District administrators told the Waunakee Community School District policy committee that a new state law taking effect July 1 requires districts to restrict cell-phone use during instructional time and to adopt four specific carve-outs.

"The state law requires districts to adopt policies that do a few different things," Tim (S6) said, listing the four exceptions the law requires: classroom use by direct teacher permission for instructional purposes; authorized use for students with disabilities documented in an IEP or 504 plan; use required for health-care management (for example, glucose monitoring); and emergency use under staff direction. Tim said the district's current policies are mostly aligned with the law but needed clearer language about those exceptions.

Tim explained the district will continue a bell-to-bell restriction for K–8 and retain an "instructional-time" restriction for the high school while conducting a high-school needs assessment and broader stakeholder engagement next fall before deciding on any stricter high-school rules. "We'll do a needs assessment with students, families, other stakeholders starting in the fall at the high school," Tim said.
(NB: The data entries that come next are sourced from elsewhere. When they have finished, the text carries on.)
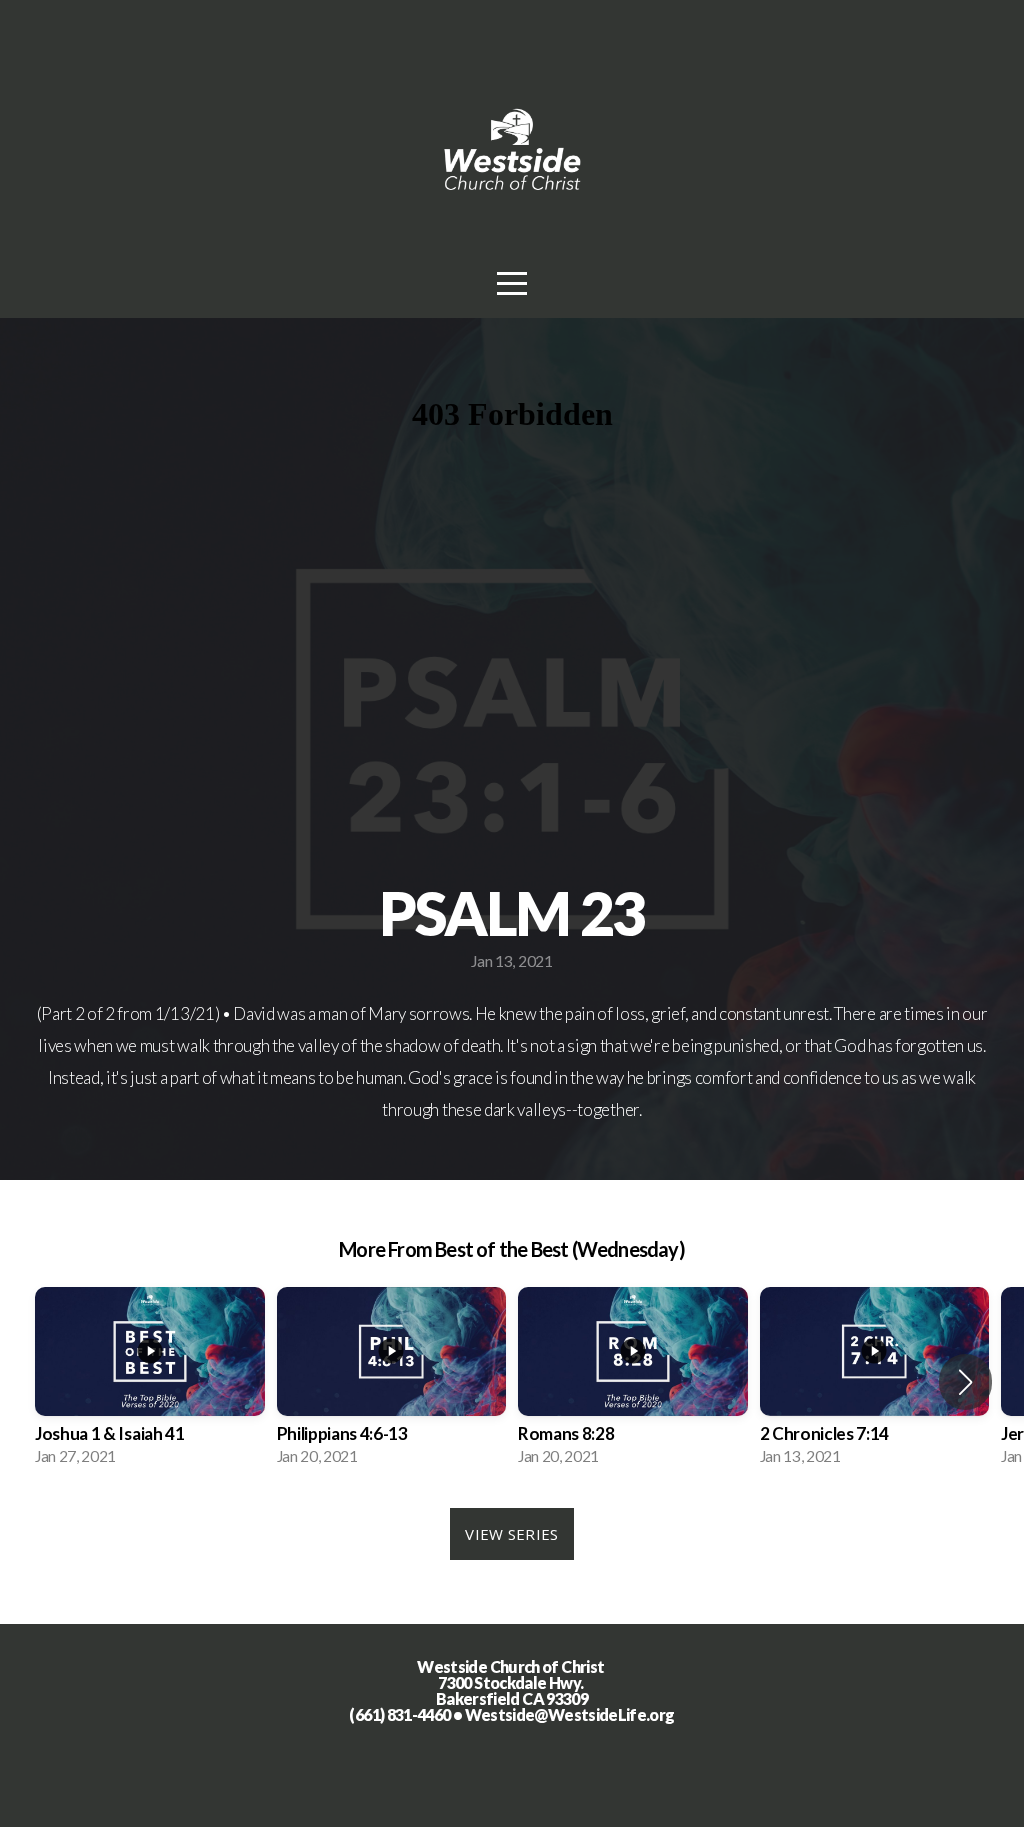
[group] (150, 1383)
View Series (511, 1534)
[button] (965, 1382)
The committee discussed how to handle ancillary devices as technology evolves. Tim said the draft limits smartwatch use to clock-face functions for now and flagged smart glasses and other wearables as items the district will monitor and refine in future updates. Members pressed about medical-device accommodations; Tim said medical-device use should be documented with the health office and that handbooks will contain the procedural details rather than the high-level policy.

Committee members also spotted a typographical issue in the draft policy language (a duplicated word in a sentence), which Tim said staff and the policy service (WASB) would correct before the packet goes to the full board.

Next steps: staff will finalize the policy language to capture the four state exceptions, add the clarifying handbook procedures for medical-device accommodations and reporting, run the planned high-school needs assessment starting in the fall, and return the corrected policy to the full board for adoption.